Codex scheme for operations requiring secret access after "setup" runs

The issue of no safe way to make use of secret-using operations post-setup is an almost immediate blocker to serious use of Codex when there are dependencies on private package registries or other private git repos, etc.

A couple other topics have also touched on the issue of the need for “secret-using” operations to be performed by the agent after setup (refs below).

I think there’s a fairly simple scheme to address the most common cases.

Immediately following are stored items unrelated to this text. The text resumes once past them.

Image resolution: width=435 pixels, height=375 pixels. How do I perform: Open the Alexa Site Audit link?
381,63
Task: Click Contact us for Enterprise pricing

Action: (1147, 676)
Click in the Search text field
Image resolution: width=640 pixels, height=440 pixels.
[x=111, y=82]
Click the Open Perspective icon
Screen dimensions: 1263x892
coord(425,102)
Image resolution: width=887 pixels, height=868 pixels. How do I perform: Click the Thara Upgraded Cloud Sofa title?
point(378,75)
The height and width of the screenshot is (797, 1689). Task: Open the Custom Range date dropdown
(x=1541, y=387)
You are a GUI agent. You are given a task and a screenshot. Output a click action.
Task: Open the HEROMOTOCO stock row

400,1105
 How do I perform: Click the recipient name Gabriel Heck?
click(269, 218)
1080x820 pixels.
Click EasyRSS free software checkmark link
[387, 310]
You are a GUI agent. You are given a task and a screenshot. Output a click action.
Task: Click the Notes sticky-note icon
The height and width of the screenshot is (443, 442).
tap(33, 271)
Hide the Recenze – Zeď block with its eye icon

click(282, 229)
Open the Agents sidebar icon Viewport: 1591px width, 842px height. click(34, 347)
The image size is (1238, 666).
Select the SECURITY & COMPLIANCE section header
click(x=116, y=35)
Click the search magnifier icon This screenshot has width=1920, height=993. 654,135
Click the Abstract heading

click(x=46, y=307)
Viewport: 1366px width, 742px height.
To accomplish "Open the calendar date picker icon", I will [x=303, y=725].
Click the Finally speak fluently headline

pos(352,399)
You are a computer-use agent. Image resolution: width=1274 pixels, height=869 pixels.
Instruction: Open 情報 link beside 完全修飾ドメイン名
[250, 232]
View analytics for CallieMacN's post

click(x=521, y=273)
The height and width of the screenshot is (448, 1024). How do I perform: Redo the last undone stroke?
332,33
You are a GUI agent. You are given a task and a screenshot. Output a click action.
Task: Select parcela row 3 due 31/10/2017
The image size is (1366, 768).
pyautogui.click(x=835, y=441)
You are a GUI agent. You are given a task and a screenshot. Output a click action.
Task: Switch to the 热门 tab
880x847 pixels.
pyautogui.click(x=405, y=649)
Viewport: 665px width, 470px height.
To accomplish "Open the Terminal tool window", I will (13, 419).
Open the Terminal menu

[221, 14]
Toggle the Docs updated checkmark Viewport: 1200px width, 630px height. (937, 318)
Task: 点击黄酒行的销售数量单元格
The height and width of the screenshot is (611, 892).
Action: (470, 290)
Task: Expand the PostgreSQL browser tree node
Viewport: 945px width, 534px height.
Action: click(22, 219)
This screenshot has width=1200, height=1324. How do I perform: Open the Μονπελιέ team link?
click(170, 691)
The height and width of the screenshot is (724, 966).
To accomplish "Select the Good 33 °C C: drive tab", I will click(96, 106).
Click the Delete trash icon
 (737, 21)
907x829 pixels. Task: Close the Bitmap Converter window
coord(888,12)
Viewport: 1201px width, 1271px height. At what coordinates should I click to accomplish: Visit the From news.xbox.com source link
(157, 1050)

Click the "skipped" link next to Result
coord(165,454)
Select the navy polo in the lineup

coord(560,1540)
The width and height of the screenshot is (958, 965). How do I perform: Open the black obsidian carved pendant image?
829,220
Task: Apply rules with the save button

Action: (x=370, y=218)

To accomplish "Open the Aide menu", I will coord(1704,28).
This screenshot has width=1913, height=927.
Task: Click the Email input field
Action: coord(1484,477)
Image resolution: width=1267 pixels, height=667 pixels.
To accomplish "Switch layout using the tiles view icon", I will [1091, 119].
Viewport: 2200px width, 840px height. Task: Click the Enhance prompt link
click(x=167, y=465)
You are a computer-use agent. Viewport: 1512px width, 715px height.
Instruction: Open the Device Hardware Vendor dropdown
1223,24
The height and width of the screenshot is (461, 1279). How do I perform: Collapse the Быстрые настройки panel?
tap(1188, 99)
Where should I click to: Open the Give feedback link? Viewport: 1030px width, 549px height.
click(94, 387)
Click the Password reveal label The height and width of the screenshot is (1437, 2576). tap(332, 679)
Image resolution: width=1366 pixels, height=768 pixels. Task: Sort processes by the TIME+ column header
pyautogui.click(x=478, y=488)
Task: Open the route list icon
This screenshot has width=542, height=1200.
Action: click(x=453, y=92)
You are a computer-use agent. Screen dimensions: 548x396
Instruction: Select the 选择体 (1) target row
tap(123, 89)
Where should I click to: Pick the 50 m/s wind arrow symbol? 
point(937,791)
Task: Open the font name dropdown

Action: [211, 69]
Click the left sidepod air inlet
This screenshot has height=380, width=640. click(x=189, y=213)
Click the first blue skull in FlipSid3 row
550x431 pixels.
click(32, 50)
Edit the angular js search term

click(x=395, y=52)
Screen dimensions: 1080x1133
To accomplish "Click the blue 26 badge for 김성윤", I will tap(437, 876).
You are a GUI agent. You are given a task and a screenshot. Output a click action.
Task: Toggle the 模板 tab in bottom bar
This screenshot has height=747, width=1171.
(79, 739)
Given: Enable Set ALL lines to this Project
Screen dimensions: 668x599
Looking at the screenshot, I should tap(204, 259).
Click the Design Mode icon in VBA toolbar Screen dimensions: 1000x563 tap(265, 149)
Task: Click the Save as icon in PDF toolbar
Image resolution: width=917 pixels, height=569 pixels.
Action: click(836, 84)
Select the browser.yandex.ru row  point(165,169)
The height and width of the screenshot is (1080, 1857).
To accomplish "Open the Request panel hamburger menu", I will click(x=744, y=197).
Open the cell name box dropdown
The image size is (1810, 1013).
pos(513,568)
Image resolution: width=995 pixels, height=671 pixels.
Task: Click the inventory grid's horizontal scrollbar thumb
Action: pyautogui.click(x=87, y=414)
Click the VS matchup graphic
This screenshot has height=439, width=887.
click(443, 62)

Usually, we just want the agent to be able to update dependencies or perform other read-only operations requiring secrets. Adding the ability to:
(a) Define a sandboxed dependency install script (with secret access) just like the setup script, that could be called by the agent, or
(b) Allow the definition of a sandboxed wrapper script for any named executable that can handle secret passing like the setup script does

The truth is, every shell command is a sandboxed tool call anyway, so the mechanism already exists to catch each shell invocation. The change in (a) is to grant access to a new parameterless script, or (b) to hook every run of a particular cli command for handling by a user script.

Other topic refs

Useful framing. I’d split “secret-using operations” into at least two shapes:

  1. setup/CLI secrets that a sandboxed wrapper can use
  2. browser/login secrets where the agent should never receive the value at all

I’m building AgentPass Local for the second case: local OS-protected credentials, allowed domains as the policy boundary, browser-field fill, and outcome-only handoff back to the agent. Same underlying need: the agent gets permission to complete the work, not general visibility into the secret.